SUPPORTING STATEMENT FOR REQUEST FOR OMB APPROVAL
UNDER THE PAPERWORK REDUCTION ACT
PART B –
COLLECTION OF INFORMATION EMPLOYING STATISTICAL METHODS
1. Description of Universe and Selection Methods Used
As described in Part A of the Supporting Statement, the data validation methodology consists of two parts:
1) Report validation. ETA assures the validity of the Senior Community Service Employment Program (SCSEP) aggregate reports by using SCSEP’s Department of Labor (DOL) provided case management system to automatically generate the grantee-level aggregate reports based on the grantee’s individual record files entered into the system and the performance reporting specifications for the quarterly and final year-end report. Edits built into the system assure the validity of SCSEP’s performance reports.
Data element validation assesses the accuracy of participant data records. For SCSEP, the universe for data element validation comprises all SCSEP records submitted to ETA during the prior program year. This information is drawn from the DOL provided case management system. Data element validation is performed by reviewing samples of participant records against source documentation to ensure compliance with federal definitions and to verify the accuracy of the information contained in the system.

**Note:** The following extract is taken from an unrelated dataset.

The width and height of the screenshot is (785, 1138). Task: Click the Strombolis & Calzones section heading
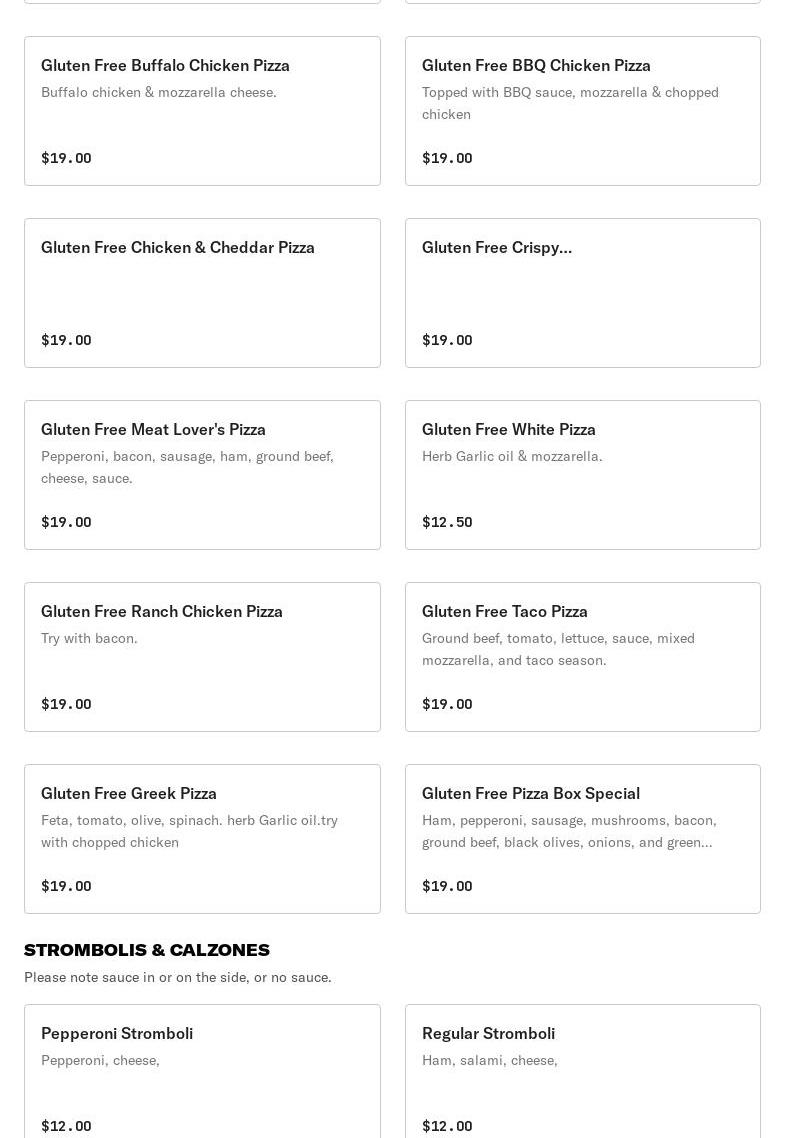(x=147, y=950)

The data validation process results in an estimate of the error rates for each data element and each reported count. Error rates are estimated separately for each grantee for SCSEP.
The methodology for data element validation employs sampling to improve the efficiency of the validation process. To minimize grantees’ burden in performing validation consistent with producing a reliable estimate of the error rates, the data element validation process is designed to compute a reliable error rate using the smallest possible sample size. To accomplish these objectives, two sampling techniques are used:
Variable sampling rates among grantees are used to reduce the burden on small grantees as much as possible.
Oversampling of high-risk and high-importance cases is used to provide a more accurate estimate of the error rate.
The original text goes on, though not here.